If the right of way here sought to be condemned were for the use of an intrastate railway then a different question might arise as to appellant’s right to invoke the sovereign power, as such railways are subject to the Illinois *397Commerce Commission, while interstate railways are expressly exempted from its control by paragraph 109 of chapter 111A of Callaghan’s Statutes.
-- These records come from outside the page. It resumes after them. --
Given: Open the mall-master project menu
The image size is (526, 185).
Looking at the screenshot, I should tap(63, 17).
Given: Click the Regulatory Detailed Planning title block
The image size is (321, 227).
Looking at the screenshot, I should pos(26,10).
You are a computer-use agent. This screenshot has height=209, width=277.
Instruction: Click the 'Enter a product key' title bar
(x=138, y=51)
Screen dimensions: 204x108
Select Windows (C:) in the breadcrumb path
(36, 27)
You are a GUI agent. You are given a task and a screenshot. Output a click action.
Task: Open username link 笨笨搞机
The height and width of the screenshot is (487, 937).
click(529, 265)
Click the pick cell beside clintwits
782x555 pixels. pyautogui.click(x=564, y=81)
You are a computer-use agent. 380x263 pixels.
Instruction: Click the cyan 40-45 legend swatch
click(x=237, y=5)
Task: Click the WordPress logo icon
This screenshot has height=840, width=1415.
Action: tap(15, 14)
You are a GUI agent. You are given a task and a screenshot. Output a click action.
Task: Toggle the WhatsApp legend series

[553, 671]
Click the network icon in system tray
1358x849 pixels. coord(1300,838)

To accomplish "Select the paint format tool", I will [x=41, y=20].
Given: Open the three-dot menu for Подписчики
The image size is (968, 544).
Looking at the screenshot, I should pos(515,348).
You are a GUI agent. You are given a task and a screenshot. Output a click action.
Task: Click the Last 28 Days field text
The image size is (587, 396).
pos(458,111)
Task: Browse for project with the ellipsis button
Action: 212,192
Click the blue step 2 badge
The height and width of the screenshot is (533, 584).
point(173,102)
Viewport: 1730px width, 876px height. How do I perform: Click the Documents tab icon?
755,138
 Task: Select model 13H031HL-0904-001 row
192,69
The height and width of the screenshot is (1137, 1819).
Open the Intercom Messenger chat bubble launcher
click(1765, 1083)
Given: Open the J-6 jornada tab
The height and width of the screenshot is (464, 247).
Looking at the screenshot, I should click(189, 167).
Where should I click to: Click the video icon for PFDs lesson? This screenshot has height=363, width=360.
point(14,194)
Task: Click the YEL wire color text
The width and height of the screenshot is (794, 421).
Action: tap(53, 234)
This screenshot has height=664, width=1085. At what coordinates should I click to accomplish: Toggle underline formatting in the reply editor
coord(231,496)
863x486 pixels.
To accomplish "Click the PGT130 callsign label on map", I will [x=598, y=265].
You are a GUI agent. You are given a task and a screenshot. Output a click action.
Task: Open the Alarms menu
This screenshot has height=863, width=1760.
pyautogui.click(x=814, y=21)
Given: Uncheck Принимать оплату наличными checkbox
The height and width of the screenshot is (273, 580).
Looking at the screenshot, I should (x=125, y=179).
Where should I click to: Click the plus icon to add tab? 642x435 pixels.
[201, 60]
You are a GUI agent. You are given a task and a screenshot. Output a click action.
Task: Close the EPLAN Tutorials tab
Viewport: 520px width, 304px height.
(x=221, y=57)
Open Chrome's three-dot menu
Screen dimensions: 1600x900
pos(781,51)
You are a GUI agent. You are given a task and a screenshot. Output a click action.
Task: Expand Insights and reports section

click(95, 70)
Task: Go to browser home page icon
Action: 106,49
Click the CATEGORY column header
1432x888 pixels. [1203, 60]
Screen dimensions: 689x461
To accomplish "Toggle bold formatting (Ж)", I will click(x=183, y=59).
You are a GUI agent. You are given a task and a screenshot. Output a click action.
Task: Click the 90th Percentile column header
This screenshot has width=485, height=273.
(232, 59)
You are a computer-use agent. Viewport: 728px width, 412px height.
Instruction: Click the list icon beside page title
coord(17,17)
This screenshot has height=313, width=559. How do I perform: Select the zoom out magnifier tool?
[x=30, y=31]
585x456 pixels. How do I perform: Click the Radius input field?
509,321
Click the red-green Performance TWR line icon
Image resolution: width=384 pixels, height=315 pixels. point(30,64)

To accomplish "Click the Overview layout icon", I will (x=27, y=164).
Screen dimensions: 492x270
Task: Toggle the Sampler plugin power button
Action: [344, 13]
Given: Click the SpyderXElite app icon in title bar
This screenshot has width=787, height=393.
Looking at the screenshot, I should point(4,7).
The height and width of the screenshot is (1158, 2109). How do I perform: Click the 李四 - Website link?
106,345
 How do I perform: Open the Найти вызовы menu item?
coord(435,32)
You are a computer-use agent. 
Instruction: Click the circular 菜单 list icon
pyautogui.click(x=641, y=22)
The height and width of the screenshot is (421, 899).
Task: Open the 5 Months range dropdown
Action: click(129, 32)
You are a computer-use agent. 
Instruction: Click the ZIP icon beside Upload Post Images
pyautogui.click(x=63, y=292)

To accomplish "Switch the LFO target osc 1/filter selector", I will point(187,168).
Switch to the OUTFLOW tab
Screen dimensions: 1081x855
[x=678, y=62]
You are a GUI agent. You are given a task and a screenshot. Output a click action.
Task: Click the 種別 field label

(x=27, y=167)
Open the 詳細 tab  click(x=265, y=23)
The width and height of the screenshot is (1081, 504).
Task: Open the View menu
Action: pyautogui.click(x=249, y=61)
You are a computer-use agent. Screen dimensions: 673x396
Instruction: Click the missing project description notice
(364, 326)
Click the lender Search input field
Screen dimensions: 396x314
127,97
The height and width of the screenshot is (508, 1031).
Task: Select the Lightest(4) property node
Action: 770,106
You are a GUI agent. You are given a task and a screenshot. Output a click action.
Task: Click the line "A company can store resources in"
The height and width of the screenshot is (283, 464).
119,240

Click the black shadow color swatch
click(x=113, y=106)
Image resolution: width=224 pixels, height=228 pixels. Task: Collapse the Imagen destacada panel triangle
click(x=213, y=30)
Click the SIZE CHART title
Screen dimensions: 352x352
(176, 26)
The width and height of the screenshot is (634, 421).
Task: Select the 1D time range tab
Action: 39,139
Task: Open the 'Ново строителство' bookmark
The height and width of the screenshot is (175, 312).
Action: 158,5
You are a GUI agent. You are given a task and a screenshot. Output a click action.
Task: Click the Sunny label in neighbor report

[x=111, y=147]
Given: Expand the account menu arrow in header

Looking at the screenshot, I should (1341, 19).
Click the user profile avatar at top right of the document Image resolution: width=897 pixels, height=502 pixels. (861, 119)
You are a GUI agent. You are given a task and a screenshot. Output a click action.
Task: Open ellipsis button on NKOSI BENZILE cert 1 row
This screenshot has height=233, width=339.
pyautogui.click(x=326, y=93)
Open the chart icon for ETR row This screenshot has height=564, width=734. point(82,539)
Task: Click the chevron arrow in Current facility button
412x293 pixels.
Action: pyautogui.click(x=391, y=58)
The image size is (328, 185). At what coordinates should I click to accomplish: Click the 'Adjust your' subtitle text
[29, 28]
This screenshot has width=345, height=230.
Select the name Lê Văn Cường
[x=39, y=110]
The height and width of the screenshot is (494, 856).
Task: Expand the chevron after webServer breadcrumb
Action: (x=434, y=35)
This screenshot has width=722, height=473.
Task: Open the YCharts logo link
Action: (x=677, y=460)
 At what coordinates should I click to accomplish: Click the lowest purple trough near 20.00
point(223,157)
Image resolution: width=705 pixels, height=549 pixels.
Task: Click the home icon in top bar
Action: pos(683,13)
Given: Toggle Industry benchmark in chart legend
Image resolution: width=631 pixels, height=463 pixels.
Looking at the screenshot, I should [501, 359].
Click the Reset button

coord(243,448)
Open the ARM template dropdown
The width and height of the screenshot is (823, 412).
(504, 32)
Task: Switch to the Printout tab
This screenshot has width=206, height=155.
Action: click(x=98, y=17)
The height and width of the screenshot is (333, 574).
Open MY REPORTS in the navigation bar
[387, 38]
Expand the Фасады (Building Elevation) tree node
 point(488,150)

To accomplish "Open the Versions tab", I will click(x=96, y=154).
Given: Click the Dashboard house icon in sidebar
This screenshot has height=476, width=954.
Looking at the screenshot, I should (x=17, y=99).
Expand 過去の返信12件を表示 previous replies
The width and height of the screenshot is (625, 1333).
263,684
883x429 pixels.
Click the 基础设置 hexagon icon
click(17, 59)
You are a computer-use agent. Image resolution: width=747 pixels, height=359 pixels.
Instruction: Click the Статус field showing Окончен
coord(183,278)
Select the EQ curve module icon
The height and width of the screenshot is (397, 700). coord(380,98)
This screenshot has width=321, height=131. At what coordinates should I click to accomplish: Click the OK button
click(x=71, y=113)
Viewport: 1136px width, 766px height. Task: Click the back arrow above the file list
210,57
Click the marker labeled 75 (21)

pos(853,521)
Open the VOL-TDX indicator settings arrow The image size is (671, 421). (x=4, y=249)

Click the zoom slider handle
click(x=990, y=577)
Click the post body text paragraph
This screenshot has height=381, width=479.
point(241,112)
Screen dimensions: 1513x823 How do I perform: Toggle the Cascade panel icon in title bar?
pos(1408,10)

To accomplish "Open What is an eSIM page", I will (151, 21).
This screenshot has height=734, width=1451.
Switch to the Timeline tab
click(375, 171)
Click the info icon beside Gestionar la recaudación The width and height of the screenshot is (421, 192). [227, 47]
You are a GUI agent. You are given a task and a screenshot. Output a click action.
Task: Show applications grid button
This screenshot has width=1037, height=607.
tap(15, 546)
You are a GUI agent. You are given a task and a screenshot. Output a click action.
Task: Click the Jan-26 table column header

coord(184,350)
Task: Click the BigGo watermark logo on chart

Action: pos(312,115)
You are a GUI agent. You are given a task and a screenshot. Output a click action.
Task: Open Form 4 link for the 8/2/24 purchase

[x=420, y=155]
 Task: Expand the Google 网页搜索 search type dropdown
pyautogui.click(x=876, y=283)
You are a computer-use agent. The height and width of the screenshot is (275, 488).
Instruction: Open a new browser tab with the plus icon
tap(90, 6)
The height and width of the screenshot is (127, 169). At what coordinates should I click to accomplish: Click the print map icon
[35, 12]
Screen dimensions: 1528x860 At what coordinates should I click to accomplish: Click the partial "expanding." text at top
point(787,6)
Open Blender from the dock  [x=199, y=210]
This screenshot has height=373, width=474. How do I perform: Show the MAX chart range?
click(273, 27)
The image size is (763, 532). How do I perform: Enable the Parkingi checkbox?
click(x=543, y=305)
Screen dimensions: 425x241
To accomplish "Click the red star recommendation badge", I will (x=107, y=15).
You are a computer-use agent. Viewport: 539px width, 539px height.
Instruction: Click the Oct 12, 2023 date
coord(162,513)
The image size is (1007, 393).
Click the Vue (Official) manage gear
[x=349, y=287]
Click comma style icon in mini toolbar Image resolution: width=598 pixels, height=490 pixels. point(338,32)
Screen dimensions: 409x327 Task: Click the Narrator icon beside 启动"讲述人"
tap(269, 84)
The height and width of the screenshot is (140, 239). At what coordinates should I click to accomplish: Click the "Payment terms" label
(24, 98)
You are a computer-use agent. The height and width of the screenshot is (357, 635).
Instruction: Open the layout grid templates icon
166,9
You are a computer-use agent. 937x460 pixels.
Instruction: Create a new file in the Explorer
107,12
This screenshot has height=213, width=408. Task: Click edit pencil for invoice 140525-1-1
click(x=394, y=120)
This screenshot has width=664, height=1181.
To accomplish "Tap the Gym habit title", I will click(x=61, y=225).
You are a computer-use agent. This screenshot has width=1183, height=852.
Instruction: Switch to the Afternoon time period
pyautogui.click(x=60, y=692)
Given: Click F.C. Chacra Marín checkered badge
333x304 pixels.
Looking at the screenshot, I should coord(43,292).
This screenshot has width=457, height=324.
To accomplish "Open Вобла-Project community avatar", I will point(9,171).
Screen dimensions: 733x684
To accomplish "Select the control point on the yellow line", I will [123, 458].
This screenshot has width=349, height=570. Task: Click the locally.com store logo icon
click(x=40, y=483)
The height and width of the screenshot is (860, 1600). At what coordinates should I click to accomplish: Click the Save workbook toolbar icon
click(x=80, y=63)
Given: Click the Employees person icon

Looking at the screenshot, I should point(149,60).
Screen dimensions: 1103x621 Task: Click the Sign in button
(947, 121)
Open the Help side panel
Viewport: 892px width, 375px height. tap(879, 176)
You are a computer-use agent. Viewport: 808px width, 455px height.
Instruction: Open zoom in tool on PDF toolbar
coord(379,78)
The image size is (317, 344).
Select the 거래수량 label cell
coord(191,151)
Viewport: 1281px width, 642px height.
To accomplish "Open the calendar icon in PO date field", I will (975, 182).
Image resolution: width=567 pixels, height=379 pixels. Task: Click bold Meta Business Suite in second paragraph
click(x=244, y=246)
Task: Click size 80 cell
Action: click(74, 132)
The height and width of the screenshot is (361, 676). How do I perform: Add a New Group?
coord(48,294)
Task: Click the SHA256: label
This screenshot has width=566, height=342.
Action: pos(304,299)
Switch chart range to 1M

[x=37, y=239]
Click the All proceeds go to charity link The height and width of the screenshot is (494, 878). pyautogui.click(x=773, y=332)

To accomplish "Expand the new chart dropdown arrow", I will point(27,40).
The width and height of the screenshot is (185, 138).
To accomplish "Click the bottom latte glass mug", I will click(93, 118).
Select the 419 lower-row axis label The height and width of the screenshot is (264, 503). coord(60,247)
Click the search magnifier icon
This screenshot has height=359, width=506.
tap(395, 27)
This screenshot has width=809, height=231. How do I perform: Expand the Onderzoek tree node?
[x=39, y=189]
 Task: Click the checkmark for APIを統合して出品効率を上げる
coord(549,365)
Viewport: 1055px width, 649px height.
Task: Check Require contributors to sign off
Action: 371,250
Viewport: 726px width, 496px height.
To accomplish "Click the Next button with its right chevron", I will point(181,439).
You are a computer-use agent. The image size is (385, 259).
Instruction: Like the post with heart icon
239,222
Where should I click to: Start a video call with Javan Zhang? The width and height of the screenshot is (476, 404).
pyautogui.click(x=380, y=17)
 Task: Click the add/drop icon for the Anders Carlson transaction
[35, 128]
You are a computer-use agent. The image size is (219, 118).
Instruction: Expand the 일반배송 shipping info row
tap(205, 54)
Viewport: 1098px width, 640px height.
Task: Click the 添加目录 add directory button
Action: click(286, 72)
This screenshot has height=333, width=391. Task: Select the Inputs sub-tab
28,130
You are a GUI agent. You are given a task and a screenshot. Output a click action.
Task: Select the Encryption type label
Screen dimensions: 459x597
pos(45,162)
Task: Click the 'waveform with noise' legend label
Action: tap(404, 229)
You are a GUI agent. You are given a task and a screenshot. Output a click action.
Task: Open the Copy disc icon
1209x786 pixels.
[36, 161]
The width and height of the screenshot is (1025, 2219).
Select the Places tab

Neither can this court hold that the use for which the land sought to be taken is to be subjected is a private and not a public use. The Interstate Commerce Commission has specifically found that public necessity and convenience require the building of appellant’s road on this location. Under the decisions of the Supreme Court of the United States a State court is without jurisdiction to set aside, modify or nullify the finding and order of the Interstate Commerce Commission, such jurisdiction being vested -solely in the Federal courts. Judicial Code, secs. 208, 211, chap. 32, 38 Stat. L. 219; Illinois Central Railroad Co. v. State Public Utilities Com. 245 U. S. 493; North Dakota v. Chicago and Northwestern Railway Co. 257 id. 485; Texas v. Interstate Commerce Com. 258 id. 158; Lambert Run Coal Co. v. Baltimore and Ohio Railroad Co. 258 id. 377; Robinson v. Anderson, 121 id. 522; Excelsior Wooden Pipe Co. v. Pacific Bridge Co. 185 id. 282; Devine v. Los Angeles, 202 id. 313; Venner v. Michigan Central Railroad Co. 271 id. 127; State of Colorado v. United States, id. 153.

The action of the county court in dismissing appellant’s petition in effect annulled and set aside the orders and certificate of necessity and convenience of the Interstate Commerce Commission. This it did not have jurisdiction to do. The judgment of the county court must therefore be reversed and the cause remanded to that court, with directions to enter an order overruling the motion to dismiss appellant’s petition.

Reversed and remanded, with directions.